Developers have unique storage needs as a result of the work we do. I've got a subversion server that needs storage, directories full of libraries, IDE stacks, and a metric crap-ton of virtual machines and their install ISOs.
When I first started this project, I decided that I needed reliable, scalable, centrally located and accessible disk space. It also had to be
fast! Finally, it had to be tidy and easy to administer. I might as well have asked for a pony while I was at it.
Having an old audio rack, a 1000' spool of cat 5E, and some power tools at my disposal, I decided that everything would go right in to a rack-mounted box where I could maintain the wiring easily. Lighting would come in handy, too, for those times when I have to crawl behind the rack and hook up a monitor or keyboard.
After some trial and error, I found a very fast, versatile, fault resistant, and scalable setup that uses mostly commodity hardware (
for those hardware failures that only happen at 8PM on a Saturday night) and open source software. The rack utilizes three servers, running three operating systems tuned for the servers primary purpose.

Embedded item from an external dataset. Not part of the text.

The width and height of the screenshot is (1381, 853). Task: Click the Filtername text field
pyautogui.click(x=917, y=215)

All of the boxes and virtual machines can be controlled from my jail broken iPod Touch or my Blackberry Storm. A bonus to this approach is that I can use the iPod to control my iTunes from anywhere in my apartment. The Linux and BSD boxes can be administered via SSH with a private key authentication, and the Windows boxes can be administered using RDP with Samba authentication. Samba provides the user names and accounts for both the Windows and Linux boxes as a single point of administration for users/passwords.

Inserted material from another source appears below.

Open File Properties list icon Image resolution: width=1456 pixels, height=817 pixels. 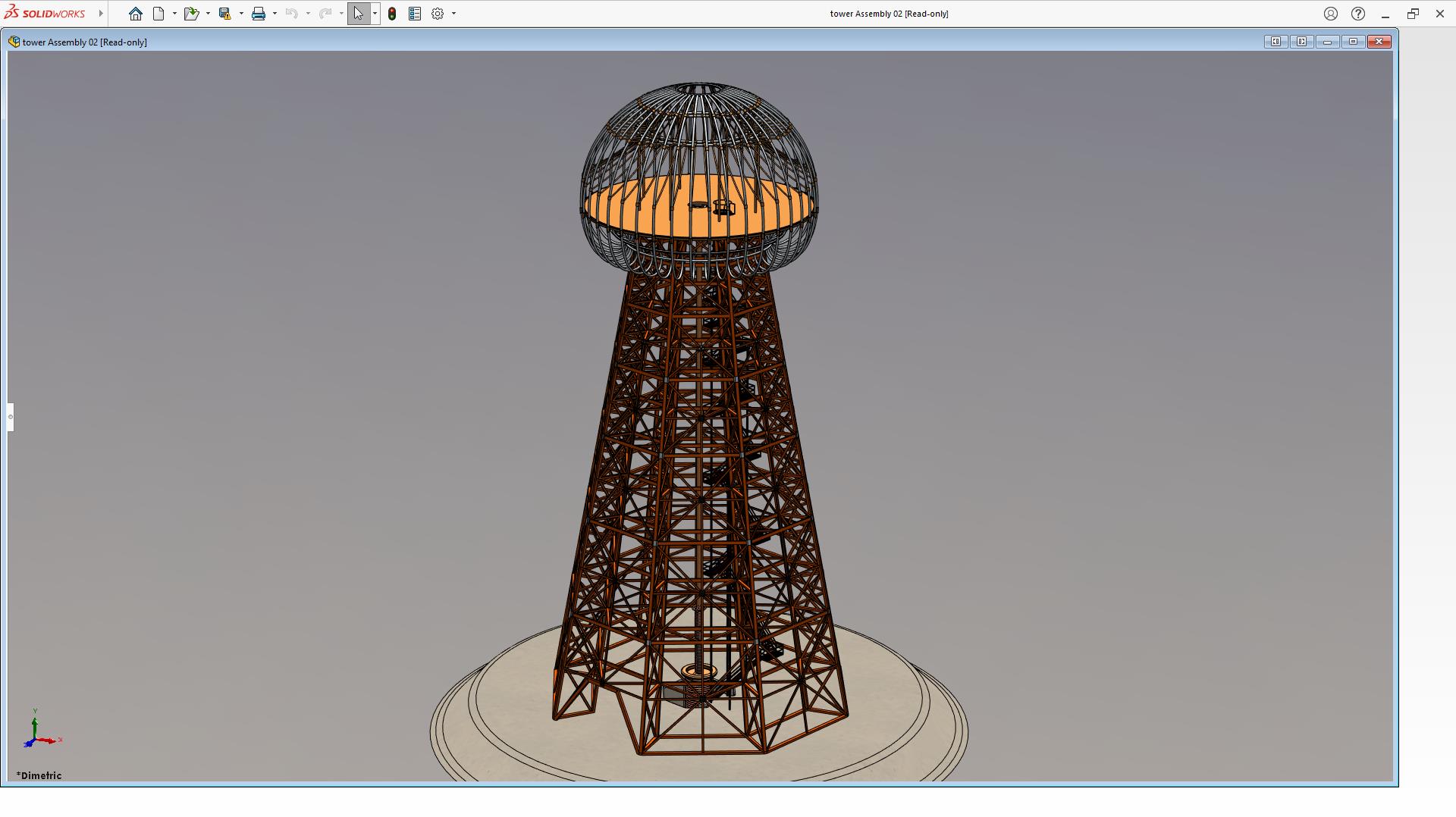(415, 14)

Here is the basic setup...
Boxes
The storage server, named 'storage', is a 4U chassis with an external hot swappable 5 drive bay. It sports an Asus A8N32-SLI Deluxe which rocks an AMD Opteron 146, 4 gigabit NICs, 1 100mbit NIC, a GeForce 8500 GT, and two gigs of RAM (had 3 gigs, but burnt out a dual channel kit.... dropping in 4 gig sticks on next upgrade cycle) which acts as a dedicated disk buffer/cache. Storage is running Fedora-10-x86_64 Linux and exports disk space over iSCSI on two subnets.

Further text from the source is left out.